Once we start to closely monitor, analyse and understand what each student can do in the future, we should be supporting them to develop their full potential in those areas.

Turning schools into insight driven institutions 

10 years ago, every school I worked in looked at technology in one way: as a dangerous thing that could harm students and be a problem to manage in class. The same questions were being asked: how are we going to filter websites students visit? How are we going to control the time they spend on a laptop?

In any organisation including education, if you try to forcefully control access, you’ll fail. The amount of content and the access points to information is unlimited. 
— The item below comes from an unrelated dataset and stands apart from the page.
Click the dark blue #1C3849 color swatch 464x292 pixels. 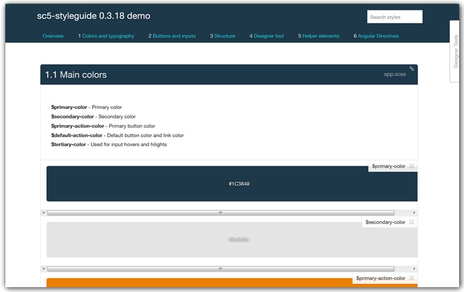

I realised back then that we needed to take a different approach by:

  1. Teaching students about the consequences – empowering them to choose
  2. Giving them access to technology
  3. Monitoring what they would do – not like big brother but to have enough data to measure how they interact

We can’t expect teachers to keep an eye on how 20-30 students are behaving and engaging in learning at any one time, especially if they’re trying to be a mentor and really understand who each student is. Even without all the classwork, paperwork and marking, it’s too much to ask.

OctopusBI

Traditional learning management systems and student information systems collect important foundation data for schools and classrooms, but they don’t collect the types of behavioural and learning progression details that are valuable for teachers to record. That means it often stays in their heads.

That’s why at OctopusBI we’re focused on defining:
a) what are those things that are really valuable for teachers/parents/students to know?
b) what are the ways that they can start to collect that data?

Using the data that we can collect about students’ behaviour, interactions, their marks, sentiment and more, a learner profile can be formed to give a picture of what is happening now and what is going to happen in the next few months.

Octopus BI | Tentacle

Australian schools are seeing the benefits of using technology to collect, monitor and share insights into student engagement and progression. Increased positive parent communication, greater transparency, continuous reporting and early intervention are some such examples.

Many school stakeholders still fear the increasing use of data in classrooms as an administrative burden. But when they realise there are technology tools for data collection and visualization today that aren’t onerous, they start to embrace their data, and do amazing things.

This is where I believe the school of the future is headed. 

There are many things we can do from a technology perspective to support student’s individual and collective growth and development. 

School leaders and ICT staff have an important role to play in guiding data strategy and implementation of the right edtech tools that will inform and transform teaching and learning experiences for the better.